Silber v. Muschel

190 A.D.2d 727 | N.Y. App. Div. | 1993

— In an action to recover on a promissory note, the defendant appeals from (1) an order of the Supreme Court, Kings County (G. Aronin, J.), entered May 12, 1992, which granted the plaintiff’s motion for summary judgment in lieu of complaint against him in the principal amount of $316,304, and (2) a judgment of the same court, entered May 12, 1992, thereon, and the plaintiff cross-appeals from so much of the same judgment as failed to award prejudgment interest on the principal amount of the note.

Ordered that the appeal from the order is dismissed; and it is further,

Ordered that the judgment is reversed, on the law, the order entered May 12, 1992, is vacated, the plaintiff’s motion for summary judgment in lieu of complaint is denied, and the moving papers and the answering papers are deemed the complaint and answer; and it is further,

Ordered that the defendants are awarded one bill of costs.

The appeal from the intermediate order must be dismissed because the right of direct appeal therefrom terminated with the entry of judgment in the action (see, Matter of Aho, 39 NY2d 241, 248). The issues raised on appeal from the order are brought up for review and have been considered on the appeal from the judgment (see, CPLR 5501 [a] [1]).
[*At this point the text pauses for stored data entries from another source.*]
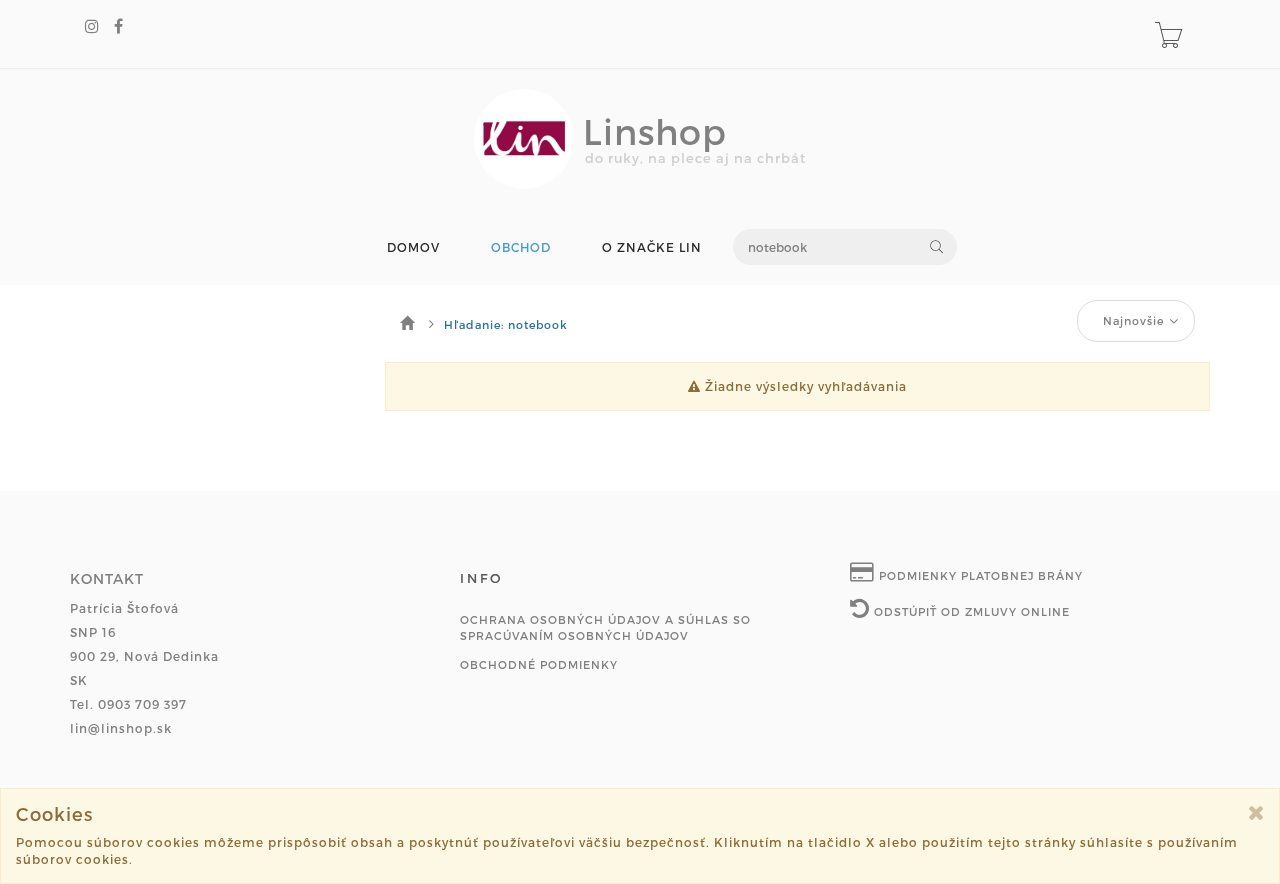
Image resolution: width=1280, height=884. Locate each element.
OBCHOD (521, 247)
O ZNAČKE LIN (652, 247)
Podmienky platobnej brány (979, 575)
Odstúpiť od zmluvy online (970, 611)
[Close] (1256, 812)
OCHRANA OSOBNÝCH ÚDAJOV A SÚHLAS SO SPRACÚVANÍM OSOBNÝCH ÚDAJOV (605, 627)
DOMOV (413, 247)
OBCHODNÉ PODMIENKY (539, 664)
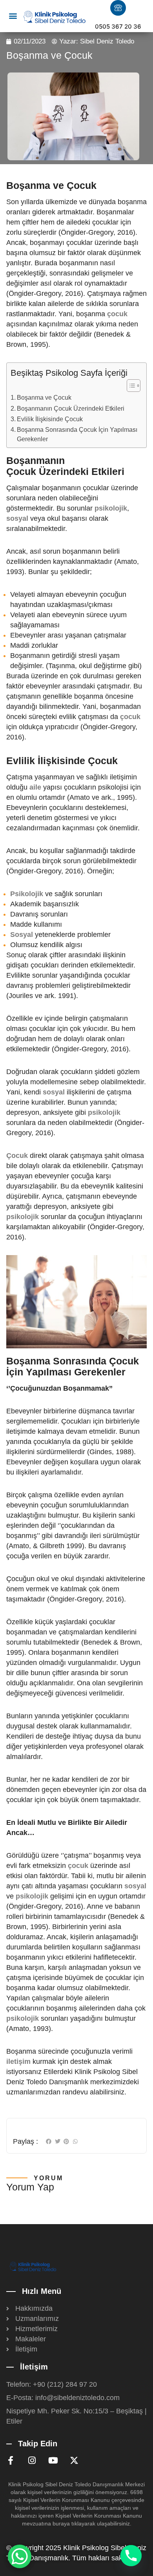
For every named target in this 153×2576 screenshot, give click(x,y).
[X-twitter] (74, 2460)
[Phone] (131, 2555)
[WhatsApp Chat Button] (19, 2556)
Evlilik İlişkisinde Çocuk (50, 418)
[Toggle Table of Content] (129, 385)
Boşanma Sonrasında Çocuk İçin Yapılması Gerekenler (77, 434)
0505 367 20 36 (118, 26)
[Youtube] (53, 2460)
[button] (12, 15)
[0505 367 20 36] (118, 8)
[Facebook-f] (10, 2460)
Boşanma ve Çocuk (44, 397)
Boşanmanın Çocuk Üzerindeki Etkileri (70, 408)
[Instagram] (31, 2460)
In support of his motion for summary judgment in lieu of complaint (see, CPLR 3213), the plaintiff established a prima facie entitlement to judgment as a matter of law by producing the promissory note executed by the parties and demonstrating that the defendant had defaulted in payment thereon (see, *728Mlcoch v Smith, 173 AD2d 443, 444; Gittleson v Dempster, 148 AD2d 578, 579). Accordingly, to preclude the plaintiff from enforcing the terms of the note, it became incumbent upon the defendant to establish, by admissible evidence, that a triable issue of fact existed (see, Faustini v Darth Provisions Co., 131 AD2d 809, 810). In the instant matter, the defendant noted that the promissory note was for one year’s premium on a life insurance policy and alleged that he was fraudulently induced into executing that insurance contract (see, UCC 3-306 [b]). Since the plaintiff does not contend that he held the note in due course, the defense of fraudulent inducement may be asserted against him (see, UCC 3-306 [b]; Pan Atl. Group v Isacsen, 114 AD2d 1022).
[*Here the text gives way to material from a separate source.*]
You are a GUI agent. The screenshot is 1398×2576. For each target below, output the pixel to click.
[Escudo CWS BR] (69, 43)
We find the defendant has alleged, with sufficient particularity, the perpetration of an affirmative misrepresentation which, if true, would constitute fraud in the inducement (see, Slavin v Victor, 168 AD2d 399; Pan Atl. Group v Isacsen, supra). Specifically, the defendant asserts that the plaintiff misrepresented the number of years in which premium payments would be required under the insurance contract and, consequently, underrepresented by more than $2,000,000 the total amount of required premium payments. The defendant submitted a fact-specific affidavit which evinced his first-hand knowledge of the misrepresentations made by the plaintiff in the course of the parties’ negotiations (see, Slavin v Victor, supra; Magi Communications v Jac-Lu Assocs., 65 AD2d 727, 729). Moreover, the defendant has submitted a handwritten memorandum, bearing the plaintiff’s signature, which apparently memorializes the plaintiff’s misrepresentation. The Supreme Court erred in determining that the defendant’s allegations of fraud and misrepresentation were conclusory and without evidentiary support in the record (cf., Spielman v Acme Natl. Sales Co., 159 AD2d 918; Crossland Sav. v Manas, 153 AD2d 922; Gittleson v Dempster, 148 AD2d 578, supra).

Since the judgment in the plaintiff’s favor must be reversed, we need not reach the issue of whether prejudgment issue should have been awarded, and make no findings with respect to the merits of the plaintiff’s cross appeal. Mangano, P. J., Bracken, Sullivan and O’Brien, JJ., concur.